С 15 мая 1989 г. во главе коллективного органа встал Янез Дрновшек. Представителя Словении в мае 1990 г. сменил представитель Сербии. Сербию в Президиуме представлял Борисав Йович, Хорватию – Стипе Шувар, Боснию и Герцеговину – Богич Богичевич, Черногорию – Ненад Бучин, Македонию – Басил Тупурковски, Воеводину – Драгу-тин Зеленович, Косово – Риза Сапунхия.

В 1991 г. этот пост должен был занять представитель Хорватии. К этому событию республика готовилась особо. Видимо посчитав С. Шувара личностью, не достаточно радевшей за хорватские дела, в августе 1990 г. руководство республики отозвало его из Президиума СФРЮ, а вместо него предложило более решительного Стипе Месича. Как отмечал позже сам Месич, он был направлен в Белград на высшую государственную должность с тем, чтобы посредством тогдашней югославской дипломатии установить связь с наиболее влиятельными силами на международной арене и убедить их, что дальнейшее существование югославской федерации бессмысленно. «Мне хотелось увлечь идеей распада Югославии тех, кто обладал сильным влиянием в Европе – Геншера и Папу. С Геншером я встречался даже три раза. Он помог мне получить аудиенцию у Папы. И тот, и другой согласились, что было бы лучше, если бы СФРЮ перестала существовать», – откровенно заявлял С. Месич78.

Отношения между республиками влияли на отношения членов руководящего органа страны. Очень скоро их мнения стали не совпадать по всем вопросам. Б. Йович в дневнике записал, что члены Президиума, особенно из Хорватии и Словении, имели отличную от других позицию по вопросам реформ, будущего государства, взаимоотношений между республиками, введения чрезвычайного положения, поэтому согласование позиций шло с большим трудом. Когда же Янез Дрновшек стал председателем, то, по мнению Б. Йовича, он постоянно затруднял и даже бойкотировал работу коллективного руководства79. Уже 30 января 1990 г. Б. Йович сделал неутешительный вывод: «Президиума как коллективного руководителя государства и верховного главнокомандующего больше нет. Никакое коллективное решение оно объективно не в состоянии принять»80.

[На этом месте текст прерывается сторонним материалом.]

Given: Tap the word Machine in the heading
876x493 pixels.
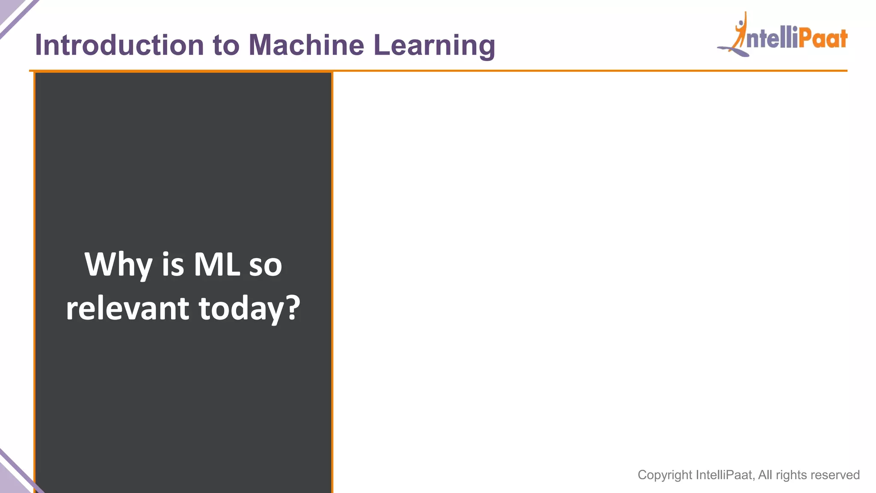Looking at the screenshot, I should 306,45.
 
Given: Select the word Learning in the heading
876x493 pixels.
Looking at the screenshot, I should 434,46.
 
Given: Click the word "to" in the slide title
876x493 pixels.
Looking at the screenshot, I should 226,45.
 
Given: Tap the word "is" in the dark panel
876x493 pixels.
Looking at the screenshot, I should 173,264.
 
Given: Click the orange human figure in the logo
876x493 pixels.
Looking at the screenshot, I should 741,32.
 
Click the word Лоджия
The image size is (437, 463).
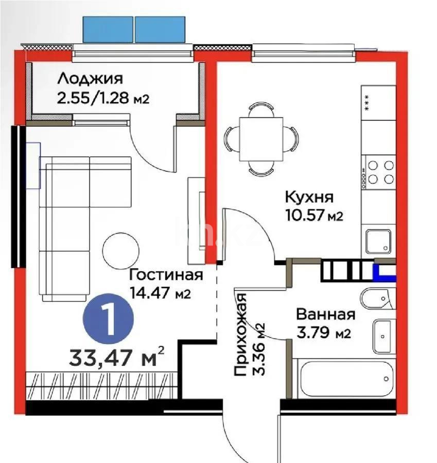click(90, 79)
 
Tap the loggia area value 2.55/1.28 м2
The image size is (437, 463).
click(102, 98)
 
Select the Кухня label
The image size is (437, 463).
click(309, 197)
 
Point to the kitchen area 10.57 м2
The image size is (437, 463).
click(313, 215)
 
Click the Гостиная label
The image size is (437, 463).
click(166, 275)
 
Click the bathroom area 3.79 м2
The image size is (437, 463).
click(323, 333)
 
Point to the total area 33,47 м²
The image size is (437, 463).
click(117, 356)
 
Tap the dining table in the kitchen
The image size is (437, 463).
click(260, 137)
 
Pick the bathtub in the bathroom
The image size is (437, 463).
click(347, 379)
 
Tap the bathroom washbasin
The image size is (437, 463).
click(383, 335)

Руководство страны, в основном его сербские представители, чувствовало, что федерации грозит распад, и размышляло о том, как спасти единство государства. Арсенал средств был небогатым – совещания и обсуждения спорных вопросов, попытки выработать коллективные решения, издание антисепаратистских указов, обсуждение изменения конституции, разработка проектов будущего устройства страны. Йович пишет о стремлении наладить работу Президиума и о попытках пресечь военные столкновения. Так, он предлагал принять Закон об отделении, чтобы те республики, которые хотят выйти из состава федерации, могли сделать это мирным путем. Но такой закон даже не обсуждался. Процедура его принятия могла оказаться долгой. А все торопились использовать в своих целях хаос и разброд в руководстве страны и армии.

Чтобы предотвратить вооруженные стычки, в мае 1990 г. была предпринята попытка изъять оружие со складов территориальной обороны республик и поставить его под контроль армии. Словенский политик Я. Янша описывает в своей книге, что лишь часть оружия на грузовиках военные смогли вывезти. Большую его часть, организовав сопротивление, удалось оставить в республике. С гордостью он отмечает, что «результатом той акции стало вооружение 20 тыс. людей, которые были способны уже через три месяца после разоружения словенской территориальной обороны (ТО) при тесном сотрудничестве со специальными отрядами словенской полиции обезопасить Словению от любой вооруженной неожиданности»81.

9 января 1991 г. Президиум СФРЮ издал Указ о разоружении и расформировании всех незаконных военных формирований. В Хорватии и Словении это было воспринято как вмешательство во внутренние дела республик, поэтому его никто так и не выполнил82. Переговоры с Хорватией о расформировании нерегулярных частей не дали никаких результатов. С. Месич сообщил Б. Йовичу, что руководство Хорватии выдвигает ряд условий, после выполнения которых может идти речь «о демобилизации резервного состава милиции». Среди них – возвращение Югославской народной армии в казармы и признание за Хорватией права «навести порядок в Книне и других сербских общинах Хорватии»83. В противном случае Хорватия грозила отозвать своих представителей из союзных органов, наложить арест на федеральное имущество в Хорватии, отозвать всех солдат и офицеров хорватской национальности из ЮНА, объявить о своей независимости, потребовать от Совета Безопасности ООН ввода миротворческих сил84. Эта четкая программа говорила о продуманности действий хорватского руководства и нежелании идти на компромисс. Оно уже получило поддержку Запада, чувствовало себя все увереннее и открыто шло на конфронтацию.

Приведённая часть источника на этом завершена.